> **Extrait proposé**:
-- -- --

Lorsque le débiteur, animé de mauvaise foi s’entend avec une tierce personne, complice de sa manœuvre, avec qui il conclut un contrat de vente en contrepartie d’une somme d’argent dérisoire, le législateur accorde au créancier la possibilité d’exercer une action paulienne pour faire invalider la transaction.

Pour le cas spécial de la vente immobilière, la cession concerne non seulement l’immeuble vendu, mais aussi certains droits qui y sont attachés et qui réduisent sa valeur. On peut citer par exemple la nue-propriété, l’usufruit (Usus, Fructus et Abusus : voir notre article sur ce sujet) ou la constitution d’une hypothèque.

La donation d’un bien

Le créancier peut également exercer une action paulienne lorsque son débiteur, toujours dans l’intention d’être insolvable, se porte donateur en cédant gratuitement certains de ses biens en vue d’alléger le poids de son patrimoine. À ce niveau aussi, la donation du bien est inopposable au créancier de même que ses fruits (nue-propriété, loyer d’un bail, etc.).

La donation d’un usufruit

Rentre dans la même catégorie des actes frauduleux le fait pour le débiteur qui transmet à une tierce personne les fruits et produits issus de la jouissance d’un bien. Par exemple le débiteur qui demande à ses locataires de verser les loyers dans les mains d’une autre personne, dans la perspective d’échapper à ses créanciers.

La donation-partage

Par analogie à la donation simple, la donation-partage rentre aussi dans la catégorie des actes attaqués. C’est le cas par exemple d’un père de famille qui, ayant contracté des dettes auprès de créanciers, décide de partager ses biens entre ses héritiers par le moyen de la donation-partage.

Dans ce même sens, lorsque le débiteur renonce frauduleusement à un bien indivis auquel il a part, dans le but de demeurer insolvable, le créancier peut quand même intenter une action paulienne contre lui.

-- -- --

> **Données fournies**:
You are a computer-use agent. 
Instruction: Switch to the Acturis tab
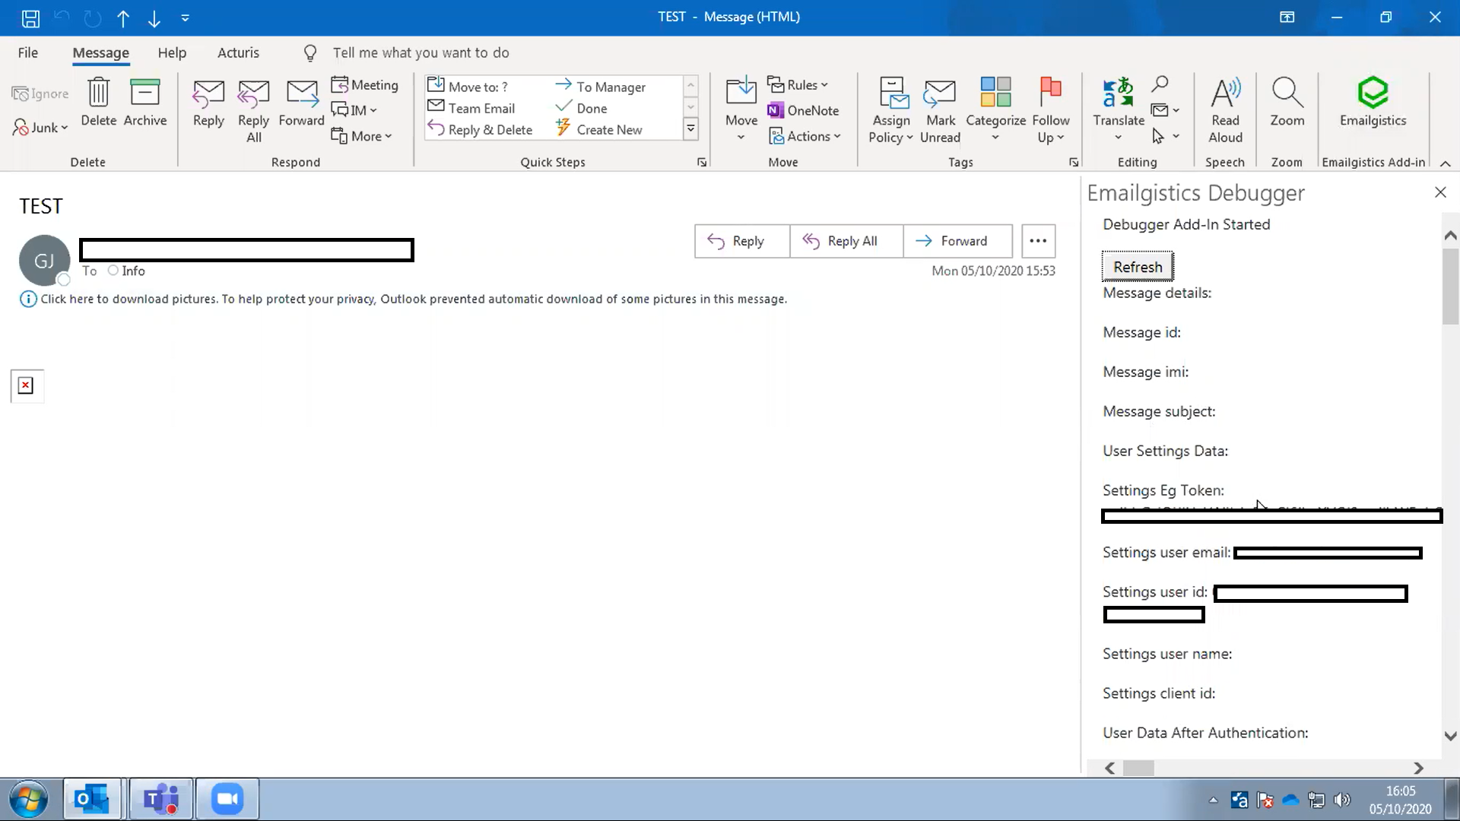(x=238, y=52)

-- -- --

> **Consignes**:
a - Répondez aux questions suivantes d'après l'extrait sur l'action paulienne.
(i) En échange de quelle somme le débiteur de mauvaise foi vend-il un bien à son complice ?
(ii) Quels droits attachés à un immeuble vendu sont cités en exemple ?
(iii) Dans l'exemple de la donation-partage, entre qui le père de famille partage-t-il ses biens ?
b - Recopiez le passage de l'extrait sur l'action paulienne qui commence par « Le créancier peut également » et se poursuit jusqu'à « à ses créanciers. ».

> **Corrigé détaillé**:
a -
(i) Il le vend contre une somme d'argent dérisoire.
(ii) Les exemples sont la nue-propriété, l'usufruit et la constitution d'une hypothèque.
(iii) Il partage ses biens entre ses héritiers.

b -
Le créancier peut également exercer une action paulienne lorsque son débiteur, toujours dans l’intention d’être insolvable, se porte donateur en cédant gratuitement certains de ses biens en vue d’alléger le poids de son patrimoine. À ce niveau aussi, la donation du bien est inopposable au créancier de même que ses fruits (nue-propriété, loyer d’un bail, etc.).

La donation d’un usufruit

Rentre dans la même catégorie des actes frauduleux le fait pour le débiteur qui transmet à une tierce personne les fruits et produits issus de la jouissance d’un bien. Par exemple le débiteur qui demande à ses locataires de verser les loyers dans les mains d’une autre personne, dans la perspective d’échapper à ses créanciers.